AI Provider Health Status
Real-time indicators of provider performance are tracked, helping explain fluctuations in confidence scores and ensuring that decision quality is never evaluated in isolation from infrastructure state.
Confidence Scale and Interpretation
Confidence scores are central to how ARPIA supports decision interpretation and oversight routing.
| Range | Interpretation | Oversight Action |
|---|---|---|
| 0–49% | High uncertainty or incomplete data | Must be manually reviewed before action |
| 50–74% | Moderate reliability with potential gaps | Review recommended, especially for compliance tasks |
| 75–100% | Strong alignment and consistency | Acceptable for most cases, with periodic spot-checks |
For compliance-sensitive or regulated processes, ARPIA enforces manual review whenever the confidence score is below 75%, ensuring that low-certainty results cannot be acted upon without human validation.
Governance in Practice
Governance is more than numbers. By combining interaction logs, model identifiers, provider status, and confidence scores, ARPIA creates a multi-layered explanation framework.
For example, if a financial audit surfaces an AI-generated recommendation with a confidence score of 62%, the system flags it for review and provides full surrounding context: the query asked, the model used, the provider's operational health at the time, and the complete interaction history. This enables compliance staff to reconstruct the decision end-to-end and determine whether the uncertainty was due to data gaps, provider issues, or model limitations.
No AI decision exists as a black box. Every response can be explained, verified, and defended.
Risk and Compliance Controls
Escalation Mechanisms
Responses below the confidence threshold in regulated domains are automatically routed for manual review, ensuring oversight without reliance on user discretion.
Retention and Audit Readiness
All governance data is retained according to configurable policies, guaranteeing availability for audits or investigations. Logs preserve the full decision chain and cannot be altered.
Access Controls
Only authorized personnel can view or export governance data, ensuring sensitive audit records remain secure.
Monitoring and Alerts
Persistent low-confidence patterns or provider degradation trigger automated alerts, enabling proactive resolution before risks materialize. Unresolved alerts can be escalated directly to Incidents in Risk & Compliance.
Framework Alignment
ARPIA AI Governance is designed to support organizations operating under leading global compliance frameworks.

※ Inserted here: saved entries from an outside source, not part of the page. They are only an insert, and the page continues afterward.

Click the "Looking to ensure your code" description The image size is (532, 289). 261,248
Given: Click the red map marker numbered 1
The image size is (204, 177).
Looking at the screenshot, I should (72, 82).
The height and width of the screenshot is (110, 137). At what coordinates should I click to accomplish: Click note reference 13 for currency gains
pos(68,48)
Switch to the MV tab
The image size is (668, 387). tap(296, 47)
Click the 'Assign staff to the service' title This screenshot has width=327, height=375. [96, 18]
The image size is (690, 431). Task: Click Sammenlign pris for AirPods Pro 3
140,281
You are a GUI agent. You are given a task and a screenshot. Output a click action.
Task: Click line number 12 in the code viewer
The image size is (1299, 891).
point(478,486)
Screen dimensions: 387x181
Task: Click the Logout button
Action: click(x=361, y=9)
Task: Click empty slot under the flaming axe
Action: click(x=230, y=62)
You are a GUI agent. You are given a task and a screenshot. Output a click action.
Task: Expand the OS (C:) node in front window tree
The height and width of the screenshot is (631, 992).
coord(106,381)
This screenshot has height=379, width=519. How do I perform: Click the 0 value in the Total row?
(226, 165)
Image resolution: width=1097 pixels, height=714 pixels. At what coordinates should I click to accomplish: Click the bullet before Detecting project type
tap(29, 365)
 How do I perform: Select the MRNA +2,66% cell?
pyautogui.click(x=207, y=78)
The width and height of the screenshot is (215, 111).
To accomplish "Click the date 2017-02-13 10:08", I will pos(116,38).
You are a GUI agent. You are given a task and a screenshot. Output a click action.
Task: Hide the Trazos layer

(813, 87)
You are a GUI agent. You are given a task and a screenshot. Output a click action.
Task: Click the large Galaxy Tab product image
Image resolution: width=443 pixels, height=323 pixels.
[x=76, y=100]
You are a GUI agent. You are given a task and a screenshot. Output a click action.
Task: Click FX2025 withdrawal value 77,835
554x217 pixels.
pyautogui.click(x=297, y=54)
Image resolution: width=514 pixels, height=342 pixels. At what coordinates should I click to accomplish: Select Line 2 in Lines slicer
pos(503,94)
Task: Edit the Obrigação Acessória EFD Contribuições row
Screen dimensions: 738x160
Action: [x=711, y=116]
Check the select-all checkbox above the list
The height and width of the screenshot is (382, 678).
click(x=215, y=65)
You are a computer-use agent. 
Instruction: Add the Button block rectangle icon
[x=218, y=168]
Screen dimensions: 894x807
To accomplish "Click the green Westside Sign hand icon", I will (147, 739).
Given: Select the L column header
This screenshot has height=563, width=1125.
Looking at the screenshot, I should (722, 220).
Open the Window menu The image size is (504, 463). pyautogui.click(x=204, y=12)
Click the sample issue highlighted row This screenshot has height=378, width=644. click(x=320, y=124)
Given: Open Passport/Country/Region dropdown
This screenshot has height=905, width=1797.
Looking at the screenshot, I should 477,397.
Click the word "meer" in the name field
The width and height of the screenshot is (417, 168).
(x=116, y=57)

| Framework | How ARPIA Aligns |
|---|---|
| SOC 2 Type II | Confidence scoring, full interaction logs, access controls, and budget monitoring support CC4.1, CC7.2, CC7.3, CC8.1, and CC9.1 |
| ISO/IEC 42001 | Policy versioning, incident tracking, control reviews, and risk register support Clauses 6.1, 8.4, 9.1, and 10.1 of the AI Management System Standard |
| NIST AI RMF | Traceability, provider health monitoring, and governance controls support GOVERN 1.2, MEASURE 2.5, and MANAGE 3.1 |
| EU AI Act | Human oversight enforcement, record-keeping, and incident reporting support Articles 9, 12, and 62 |
| ISO 27001 | Logging, monitoring, access controls, and change management support A.12.1.2, A.12.4, A.16.1, and A.18.2 |
Outcome
By combining confidence scoring, traceability, provider monitoring, policy enforcement, and structured oversight, ARPIA transforms AI from a black-box tool into a transparent, auditable system of record. Security officers and auditors can verify not just what the AI decided, but how and why it reached that outcome — with the assurance that every low-confidence or high-risk result is subject to mandatory human review.
AI-driven processes remain interpretable, accountable, and defensible — fully aligned with modern compliance expectations.